What to do >>
Please copy the entries below word for word, leaving out any image.

[Stored records]
• • • • •
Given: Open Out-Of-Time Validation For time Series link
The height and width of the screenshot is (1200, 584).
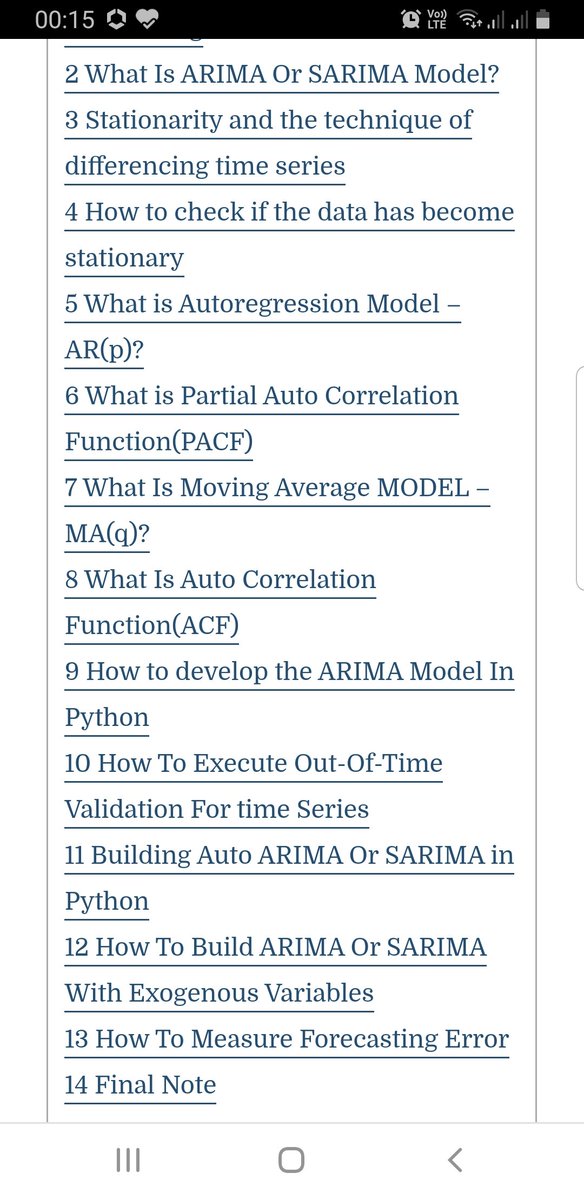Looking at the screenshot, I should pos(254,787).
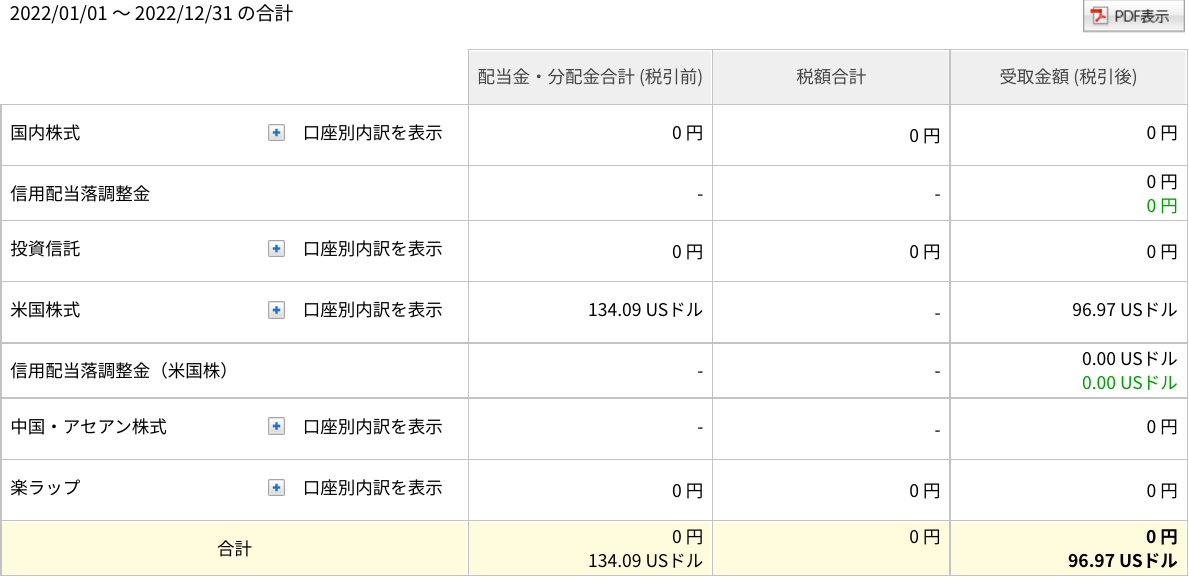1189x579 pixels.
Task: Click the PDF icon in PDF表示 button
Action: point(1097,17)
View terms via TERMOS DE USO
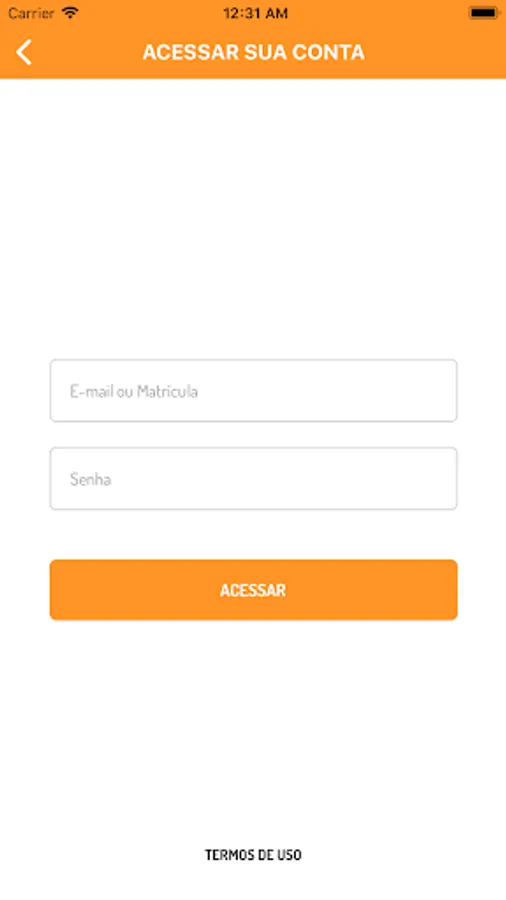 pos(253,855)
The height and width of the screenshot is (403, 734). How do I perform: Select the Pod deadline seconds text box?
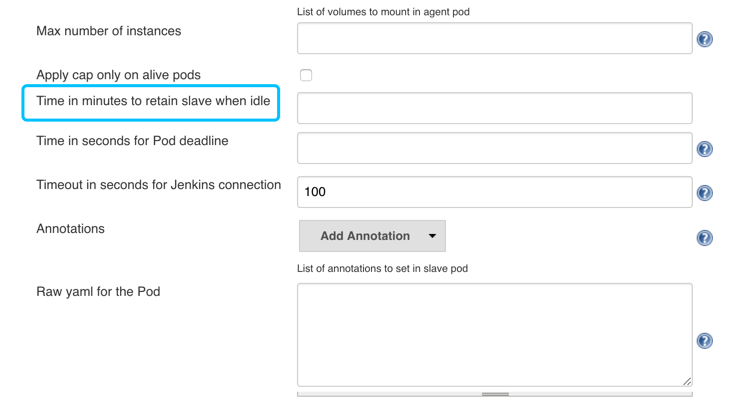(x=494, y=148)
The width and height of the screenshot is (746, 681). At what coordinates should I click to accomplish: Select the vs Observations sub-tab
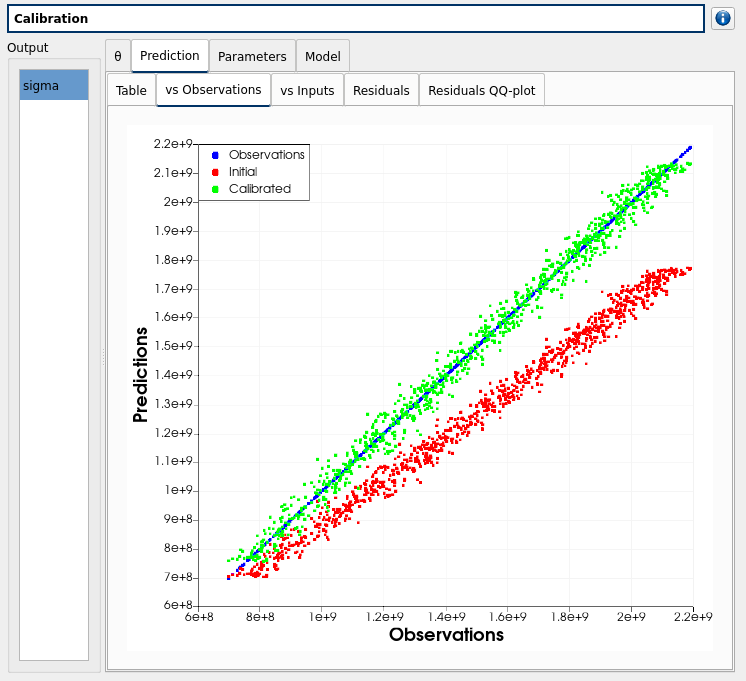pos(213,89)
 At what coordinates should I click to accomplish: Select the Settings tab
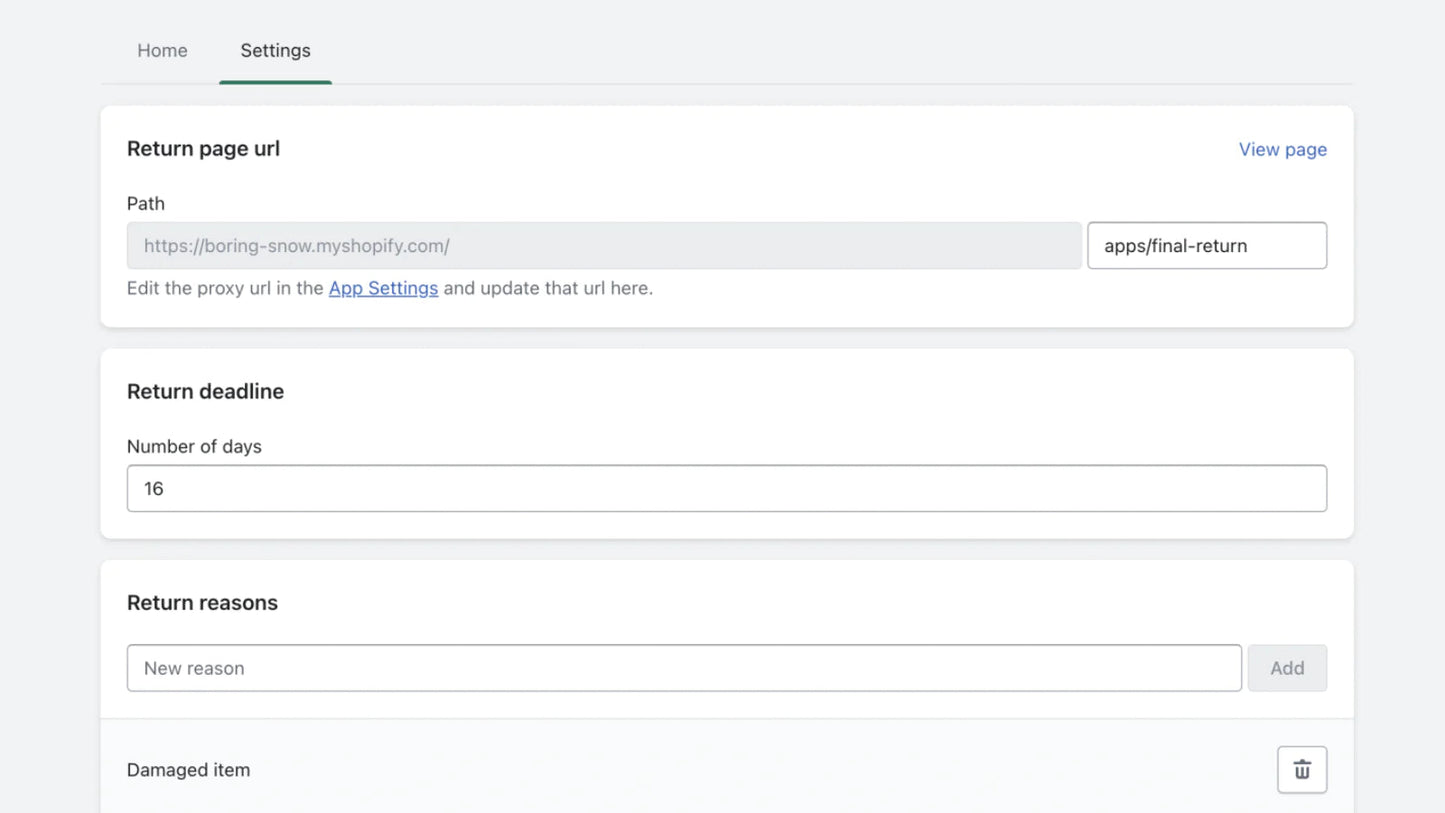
• • • • •
Written response >>
Given: Open Out-Of-Time Validation For time Series link
The height and width of the screenshot is (1200, 584).
Looking at the screenshot, I should pos(254,787).
1189x579 pixels.
Task: Click the PDF icon in PDF表示 button
Action: point(1097,17)
View terms via TERMOS DE USO
 pos(253,855)
The height and width of the screenshot is (403, 734). How do I perform: Select the Pod deadline seconds text box?
(x=494, y=148)
The width and height of the screenshot is (746, 681). At what coordinates should I click to accomplish: Select the vs Observations sub-tab
pos(213,89)
 At what coordinates should I click to accomplish: Select the Settings tab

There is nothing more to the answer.